- **What you need to do**
Render the entries below as a JSON list of strings, one string per line, omitting blank lines.

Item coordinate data
* * * * * * * * *
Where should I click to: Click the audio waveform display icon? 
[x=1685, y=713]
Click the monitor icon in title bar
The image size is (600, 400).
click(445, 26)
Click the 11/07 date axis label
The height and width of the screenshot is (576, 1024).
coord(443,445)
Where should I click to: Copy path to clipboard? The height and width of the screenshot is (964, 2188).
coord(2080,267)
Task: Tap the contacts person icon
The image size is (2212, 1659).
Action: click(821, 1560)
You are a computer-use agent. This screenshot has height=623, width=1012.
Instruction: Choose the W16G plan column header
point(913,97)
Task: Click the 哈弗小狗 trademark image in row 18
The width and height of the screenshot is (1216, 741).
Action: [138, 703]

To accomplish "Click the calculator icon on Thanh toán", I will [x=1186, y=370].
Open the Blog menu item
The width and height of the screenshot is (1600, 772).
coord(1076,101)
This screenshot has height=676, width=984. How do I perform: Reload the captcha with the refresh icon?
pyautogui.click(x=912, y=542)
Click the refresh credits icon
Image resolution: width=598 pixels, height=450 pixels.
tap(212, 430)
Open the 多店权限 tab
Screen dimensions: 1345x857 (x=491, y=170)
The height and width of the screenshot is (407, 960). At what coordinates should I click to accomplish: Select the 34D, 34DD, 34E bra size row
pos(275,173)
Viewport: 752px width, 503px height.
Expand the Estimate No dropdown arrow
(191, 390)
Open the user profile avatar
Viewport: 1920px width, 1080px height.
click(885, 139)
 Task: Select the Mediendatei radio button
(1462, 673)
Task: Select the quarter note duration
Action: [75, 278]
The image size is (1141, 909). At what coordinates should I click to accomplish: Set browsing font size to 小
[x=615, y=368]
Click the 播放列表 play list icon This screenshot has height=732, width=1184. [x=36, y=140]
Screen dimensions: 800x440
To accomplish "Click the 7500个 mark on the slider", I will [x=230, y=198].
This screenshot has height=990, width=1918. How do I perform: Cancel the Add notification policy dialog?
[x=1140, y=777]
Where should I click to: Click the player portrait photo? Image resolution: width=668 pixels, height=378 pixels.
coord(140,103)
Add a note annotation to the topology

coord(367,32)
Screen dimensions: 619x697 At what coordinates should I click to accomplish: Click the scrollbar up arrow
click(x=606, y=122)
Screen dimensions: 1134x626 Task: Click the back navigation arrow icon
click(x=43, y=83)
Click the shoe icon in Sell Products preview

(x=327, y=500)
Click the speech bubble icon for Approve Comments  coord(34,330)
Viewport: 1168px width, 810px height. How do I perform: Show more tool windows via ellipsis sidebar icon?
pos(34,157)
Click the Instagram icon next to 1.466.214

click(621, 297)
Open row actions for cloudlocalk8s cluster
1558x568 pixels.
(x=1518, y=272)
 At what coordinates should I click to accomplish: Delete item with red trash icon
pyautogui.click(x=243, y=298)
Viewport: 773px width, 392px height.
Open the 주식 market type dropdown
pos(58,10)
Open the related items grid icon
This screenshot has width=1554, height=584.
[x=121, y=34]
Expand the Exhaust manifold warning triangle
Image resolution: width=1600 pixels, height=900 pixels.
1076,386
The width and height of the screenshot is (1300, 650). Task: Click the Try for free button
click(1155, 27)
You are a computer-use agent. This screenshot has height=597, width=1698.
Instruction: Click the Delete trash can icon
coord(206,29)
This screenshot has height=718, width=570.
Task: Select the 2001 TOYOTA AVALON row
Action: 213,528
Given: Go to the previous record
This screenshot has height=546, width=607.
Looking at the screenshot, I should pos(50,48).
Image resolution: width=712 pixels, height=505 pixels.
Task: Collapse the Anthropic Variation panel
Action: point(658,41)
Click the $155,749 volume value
* * * * * * * * *
- **Solved problem**
[
  "Where should I click to: Click the audio waveform display icon? ",
  "[x=1685, y=713]",
  "Click the monitor icon in title bar",
  "The image size is (600, 400).",
  "click(445, 26)",
  "Click the 11/07 date axis label",
  "The height and width of the screenshot is (576, 1024).",
  "coord(443,445)",
  "Where should I click to: Copy path to clipboard? The height and width of the screenshot is (964, 2188).",
  "coord(2080,267)",
  "Task: Tap the contacts person icon",
  "The image size is (2212, 1659).",
  "Action: click(821, 1560)",
  "You are a computer-use agent. This screenshot has height=623, width=1012.",
  "Instruction: Choose the W16G plan column header",
  "point(913,97)",
  "Task: Click the 哈弗小狗 trademark image in row 18",
  "The width and height of the screenshot is (1216, 741).",
  "Action: [138, 703]",
  "To accomplish \"Click the calculator icon on Thanh toán\", I will [x=1186, y=370].",
  "Open the Blog menu item",
  "The width and height of the screenshot is (1600, 772).",
  "coord(1076,101)",
  "This screenshot has height=676, width=984. How do I perform: Reload the captcha with the refresh icon?",
  "pyautogui.click(x=912, y=542)",
  "Click the refresh credits icon",
  "Image resolution: width=598 pixels, height=450 pixels.",
  "tap(212, 430)",
  "Open the 多店权限 tab",
  "Screen dimensions: 1345x857 (x=491, y=170)",
  "The height and width of the screenshot is (407, 960). At what coordinates should I click to accomplish: Select the 34D, 34DD, 34E bra size row",
  "pos(275,173)",
  "Viewport: 752px width, 503px height.",
  "Expand the Estimate No dropdown arrow",
  "(191, 390)",
  "Open the user profile avatar",
  "Viewport: 1920px width, 1080px height.",
  "click(885, 139)",
  " Task: Select the Mediendatei radio button",
  "(1462, 673)",
  "Task: Select the quarter note duration",
  "Action: [75, 278]",
  "The image size is (1141, 909). At what coordinates should I click to accomplish: Set browsing font size to 小",
  "[x=615, y=368]",
  "Click the 播放列表 play list icon This screenshot has height=732, width=1184. [x=36, y=140]",
  "Screen dimensions: 800x440",
  "To accomplish \"Click the 7500个 mark on the slider\", I will [x=230, y=198].",
  "This screenshot has height=990, width=1918. How do I perform: Cancel the Add notification policy dialog?",
  "[x=1140, y=777]",
  "Where should I click to: Click the player portrait photo? Image resolution: width=668 pixels, height=378 pixels.",
  "coord(140,103)",
  "Add a note annotation to the topology",
  "coord(367,32)",
  "Screen dimensions: 619x697 At what coordinates should I click to accomplish: Click the scrollbar up arrow",
  "click(x=606, y=122)",
  "Screen dimensions: 1134x626 Task: Click the back navigation arrow icon",
  "click(x=43, y=83)",
  "Click the shoe icon in Sell Products preview",
  "(x=327, y=500)",
  "Click the speech bubble icon for Approve Comments  coord(34,330)",
  "Viewport: 1168px width, 810px height. How do I perform: Show more tool windows via ellipsis sidebar icon?",
  "pos(34,157)",
  "Click the Instagram icon next to 1.466.214",
  "click(621, 297)",
  "Open row actions for cloudlocalk8s cluster",
  "1558x568 pixels.",
  "(x=1518, y=272)",
  " At what coordinates should I click to accomplish: Delete item with red trash icon",
  "pyautogui.click(x=243, y=298)",
  "Viewport: 773px width, 392px height.",
  "Open the 주식 market type dropdown",
  "pos(58,10)",
  "Open the related items grid icon",
  "This screenshot has width=1554, height=584.",
  "[x=121, y=34]",
  "Expand the Exhaust manifold warning triangle",
  "Image resolution: width=1600 pixels, height=900 pixels.",
  "1076,386",
  "The width and height of the screenshot is (1300, 650). Task: Click the Try for free button",
  "click(1155, 27)",
  "You are a computer-use agent. This screenshot has height=597, width=1698.",
  "Instruction: Click the Delete trash can icon",
  "coord(206,29)",
  "This screenshot has height=718, width=570.",
  "Task: Select the 2001 TOYOTA AVALON row",
  "Action: 213,528",
  "Given: Go to the previous record",
  "This screenshot has height=546, width=607.",
  "Looking at the screenshot, I should pos(50,48).",
  "Image resolution: width=712 pixels, height=505 pixels.",
  "Task: Collapse the Anthropic Variation panel",
  "Action: point(658,41)",
  "Click the $155,749 volume value"
]